Dr Alessandra Maróstica de Freitas
The risks of using technology are present in our daily lives. But those who think that these risks only happen to adults are completelly wrong, as children have been accessing digital devices earlier and earlier. Those who live with children know that nowadays it is almost impossible to remove them from these technologies. Children get to the point of leaving their favorite toy aside to stay connected on social media or playing online games on their devices. Technology is part of the routine of children, whether with video games, television, computers or smartphones. This overexposure to technological resources has been changing the learning, social interaction, perception of the environment and motor development of children.
The indiscriminate use of technological resources causes children to stop developing neuromotor skills such as strength, balance, physical agility and mainly proprioception, which is the ability to recognise the body's spatial location, orientation, force exerted by the muscles, as well as the position of each part of the body in relation to the others.
The after-effects of an excessive use of technology devices go beyond motor development and may also affect children's posture. The posture adopted for use of mobile devices for example, is a low head and eyes facing the device screen. The shoulders are turned forward and the spine curves, leading to a compression of the airways. This will generate pain, muscle weakness and even shortness of breath. Repetition of movements when typing can also lead to tendonitis, and in the long term, there are great chances of developing childhood obesity.
But what to do to change this situation?
But what to do if you notice that the child displays signs of an excessive use of electronic devices? You have to create rules on how long this use should be. Prohibiting altogether is not the solution, since technological resources are important for education and learning. However, we must seek a balance, always monitoring for the rules to be applied and fulfilled. There is no consensus on an optimal time limit for the use of technologies by children, but the general rule is not to go two hours straight without a rest (although this depends on the age). One tip to avoid injury is to encourage children to stretch and practice physical activity. The position for the use of these devices must be adapted in a way that the risks are smaller.
About the WRITER:
Dr Alessandra Maróstica de Freitas - Physiotherapist, Specialist in Theories and Techniques for Integrative Care for the Neurosurgery and Neurosurgery sector of UNIFESP / EPM, also specialist in Business Management and Dermatofunctional Physiotherapy. She is involved in the following areas: preventive physiotherapy, RPG, temporomandibular dysfunctions and aesthetics. To see more details, please access her professional webpage.
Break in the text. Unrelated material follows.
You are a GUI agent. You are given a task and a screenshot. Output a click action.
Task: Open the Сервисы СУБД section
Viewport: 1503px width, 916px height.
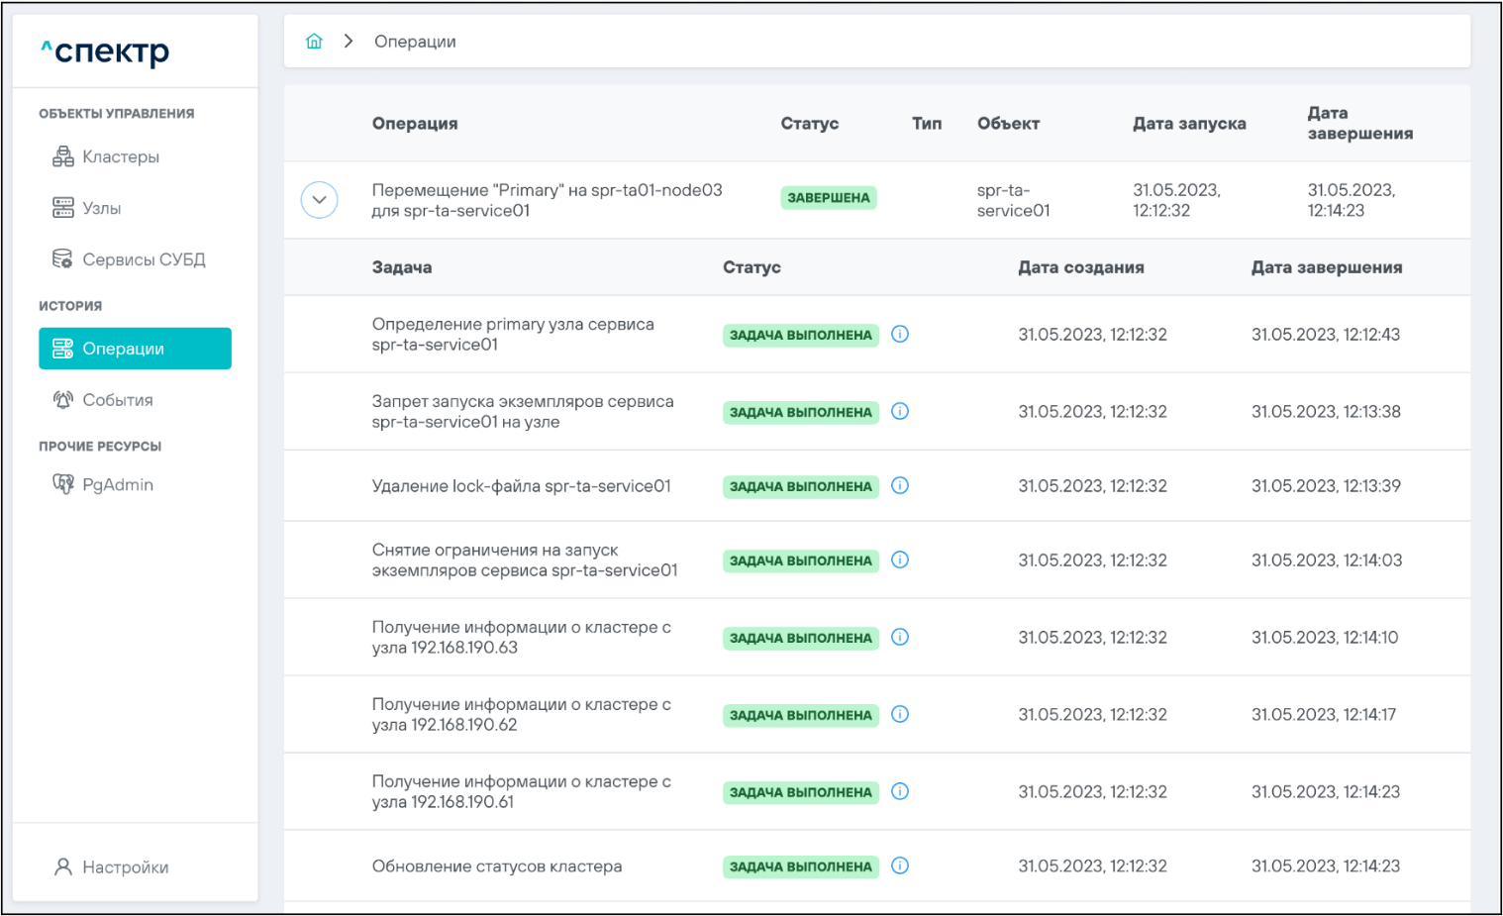(143, 259)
I hope you found this post useful and informative. Also I would like to share with you some findings point out by Linda Stade regarding the most common problems that have been discovered by physiotherapy practices (study conducted at Wesley College - Australia): poor neural development, text neck, poor skeletal development, swayback, obesity, Poor posture, weak core muscles, early arthritis, poor muscular development , poor alignment, among others).